So you have capital – intellectual capital. And that’s great, because you are the person that finds the opportunity, has the vision for how to profit from it, and the know how to bring it to fruition. But what you don’t have, or at least don’t have enough of is, financial capital.
The days are dark and gloomy for real estate, but you still find exceptional opportunities to make money in this market. Whether it is buying underperforming debt secured by real estate, buying into a busted development, acquiring foreclosures or tax lien auctions – you have the deals and the know-how to make money with them. And that’s what investors are looking for – someone who can make money for them.
When you initiate your capital raising efforts, one of the first items you’ll need is a private placement memorandum, or a PPM. You may think that a PPM is something for the corporate guys seeking to raise equity to acquire a business. But if you are raising money from investors – issuing securities (think issuing a security in exchange for money), then your activities fall under state and federal securities laws. And specifically, since you are doing a private transaction you are issuing what is called “unregistered securities”, which falls under Reg-D of the Securities Act of 1933.

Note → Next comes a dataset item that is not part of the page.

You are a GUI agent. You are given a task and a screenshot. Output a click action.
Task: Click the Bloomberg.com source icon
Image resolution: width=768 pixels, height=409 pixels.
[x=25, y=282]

So, not only is there a legal requirement to comply with both state and federal securities laws, but by using a PPM you will provide yourself with cover from securities fraud claims. By having a defining document for your transaction, there should be no questions about what the deal is. Furthermore, your prospective investors, if they are active in private investments, will expect to see a PPM.
The PPM is a document that provides your prospective investors with all of the information they require to make an intelligent decision about whether to invest in your transaction or not. With a view from 30,000 feet, the PPM will include legal legends for the benefit of the investor, a term sheet that spells out the economics and legal provisions of the transaction, and the risks of the transaction.
The challenge for any deal sponsor is that a PPM can be very expensive. To have a consultant or attorney draft a Private Placement Memorandum, you can expect to pay up to $20,000. And this is an upfront expense that gets paid whether you successfully get your money raised or not. Busted deal expenses can be painful.
Fortunately, there is a more efficient and cost effective way to get your PPM drafted. With a Private Placement Memorandum Template, you can get your memorandum drafted on your own, then have your attorney review it; clearly a more efficient use of your legal resources.
So keep finding those real estate opportunities and stay compliant when raising capital by using a Private Placement Memorandum. Remember, it’s not just for corporate transactions.